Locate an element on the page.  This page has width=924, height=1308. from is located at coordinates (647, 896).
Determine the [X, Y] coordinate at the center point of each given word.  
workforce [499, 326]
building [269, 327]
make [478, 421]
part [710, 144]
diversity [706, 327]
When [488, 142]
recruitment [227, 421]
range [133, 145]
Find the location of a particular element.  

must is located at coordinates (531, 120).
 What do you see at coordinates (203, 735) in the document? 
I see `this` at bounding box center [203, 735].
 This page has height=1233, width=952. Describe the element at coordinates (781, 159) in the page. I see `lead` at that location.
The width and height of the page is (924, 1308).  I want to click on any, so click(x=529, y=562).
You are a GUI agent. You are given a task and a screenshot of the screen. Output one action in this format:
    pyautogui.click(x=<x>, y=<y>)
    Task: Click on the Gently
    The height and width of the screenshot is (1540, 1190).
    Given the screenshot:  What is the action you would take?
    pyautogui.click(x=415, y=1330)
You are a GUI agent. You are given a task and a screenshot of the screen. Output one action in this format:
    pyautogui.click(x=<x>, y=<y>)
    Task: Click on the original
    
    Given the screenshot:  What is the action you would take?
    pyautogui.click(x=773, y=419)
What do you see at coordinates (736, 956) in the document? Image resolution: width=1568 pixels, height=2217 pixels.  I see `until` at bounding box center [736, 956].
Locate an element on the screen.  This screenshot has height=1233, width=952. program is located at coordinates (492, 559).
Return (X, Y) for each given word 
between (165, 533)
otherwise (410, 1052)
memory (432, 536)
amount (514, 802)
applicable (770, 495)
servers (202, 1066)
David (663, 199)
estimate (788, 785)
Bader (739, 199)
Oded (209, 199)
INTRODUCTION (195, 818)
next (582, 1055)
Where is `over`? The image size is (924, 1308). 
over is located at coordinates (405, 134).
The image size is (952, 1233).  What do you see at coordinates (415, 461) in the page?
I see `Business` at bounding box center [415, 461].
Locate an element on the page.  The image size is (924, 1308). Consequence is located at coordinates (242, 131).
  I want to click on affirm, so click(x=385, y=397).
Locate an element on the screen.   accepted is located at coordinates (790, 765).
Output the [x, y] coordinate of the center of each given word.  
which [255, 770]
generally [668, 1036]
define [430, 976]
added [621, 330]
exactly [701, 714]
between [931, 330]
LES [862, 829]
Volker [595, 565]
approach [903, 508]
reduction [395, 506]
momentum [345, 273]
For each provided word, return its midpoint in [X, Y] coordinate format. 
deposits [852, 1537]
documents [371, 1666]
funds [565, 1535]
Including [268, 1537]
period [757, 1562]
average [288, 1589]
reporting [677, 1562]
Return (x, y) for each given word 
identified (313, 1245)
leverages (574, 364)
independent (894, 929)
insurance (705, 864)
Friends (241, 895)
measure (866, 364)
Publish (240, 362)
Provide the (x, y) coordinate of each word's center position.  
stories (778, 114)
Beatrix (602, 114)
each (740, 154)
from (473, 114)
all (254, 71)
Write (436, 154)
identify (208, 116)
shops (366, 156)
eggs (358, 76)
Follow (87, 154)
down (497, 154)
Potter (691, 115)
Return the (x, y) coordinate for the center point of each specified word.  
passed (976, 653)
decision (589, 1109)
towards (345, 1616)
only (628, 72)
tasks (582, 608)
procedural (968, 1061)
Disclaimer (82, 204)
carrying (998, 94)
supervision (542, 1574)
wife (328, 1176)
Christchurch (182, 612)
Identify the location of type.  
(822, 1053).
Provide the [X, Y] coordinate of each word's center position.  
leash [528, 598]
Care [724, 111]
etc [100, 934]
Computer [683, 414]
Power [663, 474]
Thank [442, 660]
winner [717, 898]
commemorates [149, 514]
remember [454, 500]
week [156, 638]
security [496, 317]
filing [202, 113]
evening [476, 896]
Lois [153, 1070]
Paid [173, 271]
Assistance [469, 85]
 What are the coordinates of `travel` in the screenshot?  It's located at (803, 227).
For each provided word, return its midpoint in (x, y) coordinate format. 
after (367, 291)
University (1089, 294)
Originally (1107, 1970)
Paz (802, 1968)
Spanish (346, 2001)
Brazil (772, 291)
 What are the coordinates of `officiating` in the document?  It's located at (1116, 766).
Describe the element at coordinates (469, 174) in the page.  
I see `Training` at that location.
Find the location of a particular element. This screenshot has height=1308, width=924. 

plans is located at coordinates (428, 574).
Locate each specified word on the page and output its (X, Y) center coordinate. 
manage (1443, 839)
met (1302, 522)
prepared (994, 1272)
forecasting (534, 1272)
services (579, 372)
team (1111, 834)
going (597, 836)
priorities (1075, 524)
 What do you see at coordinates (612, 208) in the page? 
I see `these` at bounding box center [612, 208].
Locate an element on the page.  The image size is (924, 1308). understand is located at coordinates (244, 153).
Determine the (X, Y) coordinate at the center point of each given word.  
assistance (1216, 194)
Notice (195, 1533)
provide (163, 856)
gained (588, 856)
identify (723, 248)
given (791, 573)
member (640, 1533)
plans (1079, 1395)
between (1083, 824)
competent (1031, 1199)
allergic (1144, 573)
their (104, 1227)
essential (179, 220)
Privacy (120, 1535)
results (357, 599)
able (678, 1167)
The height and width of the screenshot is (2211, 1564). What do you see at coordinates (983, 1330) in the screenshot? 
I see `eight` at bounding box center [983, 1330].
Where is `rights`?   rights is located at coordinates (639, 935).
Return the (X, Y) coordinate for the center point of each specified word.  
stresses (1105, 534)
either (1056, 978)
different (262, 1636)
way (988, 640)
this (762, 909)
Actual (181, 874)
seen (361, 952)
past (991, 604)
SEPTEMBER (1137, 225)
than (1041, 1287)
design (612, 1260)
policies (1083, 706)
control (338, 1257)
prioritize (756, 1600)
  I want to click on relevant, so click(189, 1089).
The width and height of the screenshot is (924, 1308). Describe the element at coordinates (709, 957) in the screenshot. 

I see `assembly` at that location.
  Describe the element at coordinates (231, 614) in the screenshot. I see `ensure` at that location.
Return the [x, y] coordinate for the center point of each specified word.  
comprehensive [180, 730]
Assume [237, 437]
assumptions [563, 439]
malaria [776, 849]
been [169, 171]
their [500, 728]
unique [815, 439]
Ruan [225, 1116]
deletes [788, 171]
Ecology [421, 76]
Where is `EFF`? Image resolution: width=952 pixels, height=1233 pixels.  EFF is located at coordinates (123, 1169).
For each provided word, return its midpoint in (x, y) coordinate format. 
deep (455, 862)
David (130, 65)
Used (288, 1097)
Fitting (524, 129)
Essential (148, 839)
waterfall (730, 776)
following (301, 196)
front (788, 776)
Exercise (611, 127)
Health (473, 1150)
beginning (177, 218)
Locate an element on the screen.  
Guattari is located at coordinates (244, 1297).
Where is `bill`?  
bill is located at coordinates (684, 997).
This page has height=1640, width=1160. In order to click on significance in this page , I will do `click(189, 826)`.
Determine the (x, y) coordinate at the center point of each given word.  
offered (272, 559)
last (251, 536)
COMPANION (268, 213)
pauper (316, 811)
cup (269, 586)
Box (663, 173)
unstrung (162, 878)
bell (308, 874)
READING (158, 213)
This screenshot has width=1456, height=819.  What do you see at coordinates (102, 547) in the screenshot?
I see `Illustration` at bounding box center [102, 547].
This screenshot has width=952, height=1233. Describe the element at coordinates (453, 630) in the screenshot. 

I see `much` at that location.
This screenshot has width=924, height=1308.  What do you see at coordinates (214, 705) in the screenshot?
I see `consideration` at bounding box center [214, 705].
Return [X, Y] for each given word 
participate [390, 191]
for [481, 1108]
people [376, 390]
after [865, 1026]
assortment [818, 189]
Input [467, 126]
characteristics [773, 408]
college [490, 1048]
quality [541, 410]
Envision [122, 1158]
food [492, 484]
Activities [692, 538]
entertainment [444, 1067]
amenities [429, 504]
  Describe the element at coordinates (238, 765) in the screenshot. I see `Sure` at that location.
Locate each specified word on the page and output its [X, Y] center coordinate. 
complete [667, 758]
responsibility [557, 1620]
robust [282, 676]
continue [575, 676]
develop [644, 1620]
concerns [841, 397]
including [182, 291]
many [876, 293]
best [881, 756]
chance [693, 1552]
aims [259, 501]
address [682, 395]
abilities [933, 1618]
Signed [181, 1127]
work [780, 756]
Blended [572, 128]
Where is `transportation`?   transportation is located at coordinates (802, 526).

◆ WHAT IS REQUIRED ◆
Can you reproduce the listing above word for word, starting at its very first line and stopping after the line that contains "pyautogui.click(x=415, y=1330)"?

◆ FINISHED TASK ◆
Locate an element on the page.  This page has width=924, height=1308. from is located at coordinates (647, 896).
Determine the [X, Y] coordinate at the center point of each given word.  
workforce [499, 326]
building [269, 327]
make [478, 421]
part [710, 144]
diversity [706, 327]
When [488, 142]
recruitment [227, 421]
range [133, 145]
Find the location of a particular element.  

must is located at coordinates (531, 120).
 What do you see at coordinates (203, 735) in the document? 
I see `this` at bounding box center [203, 735].
 This page has height=1233, width=952. Describe the element at coordinates (781, 159) in the page. I see `lead` at that location.
The width and height of the page is (924, 1308).  I want to click on any, so click(x=529, y=562).
You are a GUI agent. You are given a task and a screenshot of the screen. Output one action in this format:
    pyautogui.click(x=<x>, y=<y>)
    Task: Click on the Gently
    The height and width of the screenshot is (1540, 1190).
    Given the screenshot:  What is the action you would take?
    pyautogui.click(x=415, y=1330)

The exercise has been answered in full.